PROBLEM TO SOLVE: Which lines of the entries contain the string "named"? Please find them and copy them.

DATA below:

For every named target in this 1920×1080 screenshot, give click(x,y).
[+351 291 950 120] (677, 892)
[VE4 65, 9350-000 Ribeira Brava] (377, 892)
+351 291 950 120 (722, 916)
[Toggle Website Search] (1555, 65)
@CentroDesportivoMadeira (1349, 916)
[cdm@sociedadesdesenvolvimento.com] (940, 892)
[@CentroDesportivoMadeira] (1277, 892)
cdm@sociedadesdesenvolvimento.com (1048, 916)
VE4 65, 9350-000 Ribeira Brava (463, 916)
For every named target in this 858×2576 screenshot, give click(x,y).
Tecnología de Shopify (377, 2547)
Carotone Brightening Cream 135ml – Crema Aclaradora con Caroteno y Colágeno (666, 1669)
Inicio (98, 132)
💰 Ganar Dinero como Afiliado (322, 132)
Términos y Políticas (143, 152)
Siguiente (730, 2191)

End of DATA.

RESULT BELOW:
For every named target in this 1920×1080 screenshot, give click(x,y).
For every named target in this 858×2576 screenshot, give click(x,y).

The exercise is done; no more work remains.